### Documento
▶
Pegar um álbum e chamar de clássico, hoje em dia, soa banal. Efeito colateral da descentralização que marca a indústria fonográfica desde os tempos em que o Napster bateu a porta. Aqui no Brasil já não temos mais a MTV. No mundo atual, até o Grammy é alvo de chacota e desinteresse. Quem ainda vende um milhão de cópias físicas na primeira semana? Aliás, o que são cópias físicas? Ver seus amigos se aventurando em uma carreira musical já não é tão extraordinário quanto parecia há 10, 15 anos. Não estou falando que isso é ruim. Querendo ou não, estamos cansados de saber que as coisas mudam. É um privilégio acompanhar certas mudanças e acredito que fazer parte delas consiste numa dádiva existencial ainda maior. Persistência, sorte, predestinação ou uma mistura disso tudo fez de Kanye West um pivô na linha de frente desse cenário amorfo e tudo isso começou lá atrás.

2004 já me parece bem distante. O mundo político nutria-se do alarmismo belicista característico da era Bush-Cheney. Grandes democracias ainda gozavam de notória estabilidade, enquanto o fluxo de informação permanecia controlável. A internet soava mais como uma ferramenta avulsa que não interferia drasticamente no cotidiano que nem hoje. Os jogos olímpicos modernos comemoravam edição histórica na Grécia, que sequer antecipava os maus lençóis que cobrem sua economia vigente. Se o cenário global (ou local) não era lá tão confortável, forças estabelecedoras faziam parecer sê-lo. Qualquer um com um ímpeto de questionamento sabia que um novo padrão de dinamismo se fazia presente. Prever o quão rápido esse padrão se consolidou e nos consumiu já não me parece tão óbvio assim. Ainda bem que, perante conceitos e contextos emergentes, temos a arte para nos servir de guia.

Em To Pimp a Butterfly, Kendrick Lamar exalta a importância do meio como espaço de aprendizagem e amadurecimento. Em Nothing Was the Same, Drake expõe seu carinho pela fase da adolescência e sua vontade de tomar a frente e o centro de seu destino. Em Oxnard, Anderson .Paak é obrigado a reverter cenários de luto em sensações hedonistas. Muitos outros álbuns de rap da década atual revivem, desconstroem e ressignificam suas expectativas depois de tudo o que aconteceu. Reproduzem sua juventude em beats e letras intimistas, extravagantes, ou algo entre os dois. Seguem os passos de Q-Tip, Busta Rhymes, 2Pac, Nas e vários outros que fizeram de sua voz uma imposição sintomática e cultural. Eis a força do gênero e de toda a esfera pulsante e imediata que caracteriza o hip-hop. A revolução não televisionada que ainda ecoa em almas e corações e impulsionam a inclusão em um mundo fragmentado.
◀
### Seção de dados
▶
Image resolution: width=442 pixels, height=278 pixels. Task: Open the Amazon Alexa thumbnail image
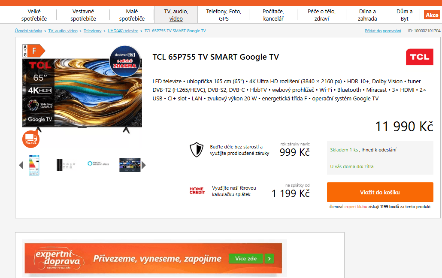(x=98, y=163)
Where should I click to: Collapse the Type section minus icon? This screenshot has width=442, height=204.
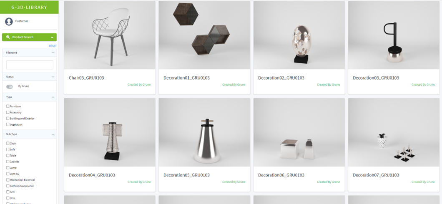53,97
◀
### O que fazer
A - Edite o texto sobre Kanye West e o rap entre "2004 já me parece" e "servir de guia.", inclusive, e reescreva esse trecho substituindo "Grécia" por "Itália".
B - Retome o texto sobre Kanye West e o rap a partir da última frase dele e siga escrevendo.

### Respostas
A -
2004 já me parece bem distante. O mundo político nutria-se do alarmismo belicista característico da era Bush-Cheney. Grandes democracias ainda gozavam de notória estabilidade, enquanto o fluxo de informação permanecia controlável. A internet soava mais como uma ferramenta avulsa que não interferia drasticamente no cotidiano que nem hoje. Os jogos olímpicos modernos comemoravam edição histórica na Itália, que sequer antecipava os maus lençóis que cobrem sua economia vigente. Se o cenário global (ou local) não era lá tão confortável, forças estabelecedoras faziam parecer sê-lo. Qualquer um com um ímpeto de questionamento sabia que um novo padrão de dinamismo se fazia presente. Prever o quão rápido esse padrão se consolidou e nos consumiu já não me parece tão óbvio assim. Ainda bem que, perante conceitos e contextos emergentes, temos a arte para nos servir de guia.

B -
A indústria fonográfica sabe velar esse sonho como ninguém. É como um leviatã microcósmico que se retroalimenta de rótulos e certificados amalgamáticos. Talento é só um detalhe e disso todo mundo sabe e finge que tá tudo bem. Os poderosos chefões não estampam capas de álbuns. Na verdade, ficam ali, bem no final do encarte, desejando o mínimo de exposição possível. Me vêm à cabeça Ahmet Ertegün, Brian Epstein, Berry Gordy, Tommy Mottola, L.A. Reid e mais uns nomes aleatórios aí – Harvey Weinstein… hum, esse não. Enfim, a noção de que a indústria fonográfica sabe(ria) domar seus monstros, sendo ela mesma o maior deles, nunca foi passageira. Não só artistas, como pequenas gravadoras e também movimentos culturais inteiros submetem-se aos seus esquemas, perdendo parte de suas essências em troca de posições mais altas na Billboard ou mais uma vitrolinha dourada na estante. A seleção natural desse meio já varreu uma população de anônimos que garantiriam mais umas 30 temporadas do The Voice.

Adaptações são necessárias e se infiltrar nesses mecanismos se tornou o objetivo de vida de Shawn Corey Carter, o tal do Jay-Z. Sua habilidade com negócios é perceptível desde os tempos em que precisava vender crack para bancar mãe e irmãos nas habitações Marcy, no coração do Brooklyn. O talento com ritmos e rimas veio de brinde. A capacidade de se locomover de um ponto a outro na cena local, estabelecendo vínculos com gente importante, o garantiu visibilidade em tempo recorde. Jay era empresário antes mesmo de lançar seu primeiro álbum em 1996, o saudosista Reasonable Doubt. Emplacando sucessivos hits, participações estratégicas na música dos outros e com uma Beyoncé para lhe chamar de Clyde, seu nome se tornou um lugar-comum para a indústria. Na virada do milênio, se identificava tanto como um interlocutor das ruas como uma vitrine de Wall Street. Era o cara certo para fazer contato e alçar para a fama. Se um pequeno produtor chamava a sua atenção, era questão de tempo para que este se tornasse lugar-comum na indústria também. Foi o que aconteceu com Timbaland, Jermaine Dupri e dois sujeitos de Chicago: No I.D. e um tímido Kanye Omari West.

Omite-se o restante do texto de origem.